> _Your objective_:
Find each line in the listing below that contains the word "resolution" and copy those lines. Case counts.

> _Records for the task_:
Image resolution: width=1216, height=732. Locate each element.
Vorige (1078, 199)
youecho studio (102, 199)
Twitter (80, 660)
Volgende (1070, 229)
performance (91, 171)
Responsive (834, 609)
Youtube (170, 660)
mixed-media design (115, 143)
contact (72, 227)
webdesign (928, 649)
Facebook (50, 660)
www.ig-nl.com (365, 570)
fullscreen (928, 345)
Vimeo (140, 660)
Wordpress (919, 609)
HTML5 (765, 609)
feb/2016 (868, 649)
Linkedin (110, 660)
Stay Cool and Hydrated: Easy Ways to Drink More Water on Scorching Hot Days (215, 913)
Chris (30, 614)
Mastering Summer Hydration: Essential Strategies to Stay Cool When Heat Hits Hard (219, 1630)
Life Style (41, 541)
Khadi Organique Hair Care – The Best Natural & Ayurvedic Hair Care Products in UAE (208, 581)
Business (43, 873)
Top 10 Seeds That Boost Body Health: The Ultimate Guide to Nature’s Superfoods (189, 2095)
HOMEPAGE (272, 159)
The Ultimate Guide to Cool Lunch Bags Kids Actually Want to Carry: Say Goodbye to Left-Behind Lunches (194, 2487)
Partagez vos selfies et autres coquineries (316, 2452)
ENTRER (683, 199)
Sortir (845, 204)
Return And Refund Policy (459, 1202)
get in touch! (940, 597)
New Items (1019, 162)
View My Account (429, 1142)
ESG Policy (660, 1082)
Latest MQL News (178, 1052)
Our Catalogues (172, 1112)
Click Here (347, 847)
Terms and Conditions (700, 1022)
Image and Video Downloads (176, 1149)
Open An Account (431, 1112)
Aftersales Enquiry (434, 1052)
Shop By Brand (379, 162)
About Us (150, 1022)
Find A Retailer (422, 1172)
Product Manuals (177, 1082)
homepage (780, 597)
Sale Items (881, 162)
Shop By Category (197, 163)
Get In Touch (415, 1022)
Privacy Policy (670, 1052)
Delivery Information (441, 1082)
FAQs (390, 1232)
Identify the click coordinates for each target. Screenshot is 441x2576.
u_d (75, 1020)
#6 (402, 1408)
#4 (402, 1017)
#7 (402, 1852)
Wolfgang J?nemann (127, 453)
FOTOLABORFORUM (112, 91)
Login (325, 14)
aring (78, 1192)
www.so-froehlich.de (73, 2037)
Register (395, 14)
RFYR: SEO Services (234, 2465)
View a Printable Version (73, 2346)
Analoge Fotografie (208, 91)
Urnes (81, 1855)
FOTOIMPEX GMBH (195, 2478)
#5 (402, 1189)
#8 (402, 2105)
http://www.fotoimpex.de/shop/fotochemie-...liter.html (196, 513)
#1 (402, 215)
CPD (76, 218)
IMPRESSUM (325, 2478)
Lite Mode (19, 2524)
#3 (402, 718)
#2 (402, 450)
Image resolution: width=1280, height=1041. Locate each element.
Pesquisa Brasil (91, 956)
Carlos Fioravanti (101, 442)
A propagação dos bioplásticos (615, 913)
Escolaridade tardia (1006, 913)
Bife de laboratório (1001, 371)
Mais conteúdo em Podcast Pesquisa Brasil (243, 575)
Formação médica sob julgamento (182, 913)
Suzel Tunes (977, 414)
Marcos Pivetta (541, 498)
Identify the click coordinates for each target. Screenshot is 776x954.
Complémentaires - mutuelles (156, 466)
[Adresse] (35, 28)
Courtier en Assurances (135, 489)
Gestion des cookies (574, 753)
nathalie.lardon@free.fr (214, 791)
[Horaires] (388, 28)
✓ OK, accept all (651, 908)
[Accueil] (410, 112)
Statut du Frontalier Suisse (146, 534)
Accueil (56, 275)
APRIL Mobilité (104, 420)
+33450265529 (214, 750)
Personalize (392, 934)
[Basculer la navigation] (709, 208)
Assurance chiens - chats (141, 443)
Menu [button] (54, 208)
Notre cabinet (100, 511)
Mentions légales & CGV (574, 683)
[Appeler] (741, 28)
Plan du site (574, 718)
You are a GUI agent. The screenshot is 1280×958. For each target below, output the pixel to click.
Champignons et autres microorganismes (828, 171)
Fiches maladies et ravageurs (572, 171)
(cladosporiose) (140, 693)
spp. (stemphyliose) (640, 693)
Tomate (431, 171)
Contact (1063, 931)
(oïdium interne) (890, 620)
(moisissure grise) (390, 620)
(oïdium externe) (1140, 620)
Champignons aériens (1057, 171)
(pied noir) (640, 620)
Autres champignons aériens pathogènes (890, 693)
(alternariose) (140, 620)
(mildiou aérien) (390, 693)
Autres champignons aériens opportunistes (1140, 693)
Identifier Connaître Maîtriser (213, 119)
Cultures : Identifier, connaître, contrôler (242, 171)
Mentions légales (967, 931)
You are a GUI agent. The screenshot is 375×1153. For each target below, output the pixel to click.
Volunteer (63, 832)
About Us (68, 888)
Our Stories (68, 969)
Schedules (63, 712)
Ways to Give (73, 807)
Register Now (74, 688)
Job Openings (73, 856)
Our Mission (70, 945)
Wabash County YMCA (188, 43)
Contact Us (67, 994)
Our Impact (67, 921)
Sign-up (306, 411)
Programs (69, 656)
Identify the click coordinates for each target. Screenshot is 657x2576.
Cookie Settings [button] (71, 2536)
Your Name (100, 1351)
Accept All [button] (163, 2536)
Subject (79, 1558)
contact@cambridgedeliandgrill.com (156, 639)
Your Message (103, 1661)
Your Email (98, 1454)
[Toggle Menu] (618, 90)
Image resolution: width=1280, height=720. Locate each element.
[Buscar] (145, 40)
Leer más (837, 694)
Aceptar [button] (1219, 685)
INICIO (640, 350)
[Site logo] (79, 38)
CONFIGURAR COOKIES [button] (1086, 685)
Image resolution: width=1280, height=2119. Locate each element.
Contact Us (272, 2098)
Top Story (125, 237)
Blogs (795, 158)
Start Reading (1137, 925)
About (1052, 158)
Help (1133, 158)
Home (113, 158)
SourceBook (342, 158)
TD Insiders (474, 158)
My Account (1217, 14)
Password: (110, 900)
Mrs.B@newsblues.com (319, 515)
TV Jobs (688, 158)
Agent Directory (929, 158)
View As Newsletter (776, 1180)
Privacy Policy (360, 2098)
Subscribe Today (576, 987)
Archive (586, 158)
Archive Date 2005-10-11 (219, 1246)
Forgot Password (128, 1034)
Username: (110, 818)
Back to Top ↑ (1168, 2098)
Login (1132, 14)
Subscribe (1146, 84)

> _Solution to this task_:
Image resolution: width=1216, height=732. Locate each element.
Image resolution: width=1280, height=1041. Locate each element.
Image resolution: width=1280, height=720. Locate each element.
Image resolution: width=1280, height=2119. Locate each element.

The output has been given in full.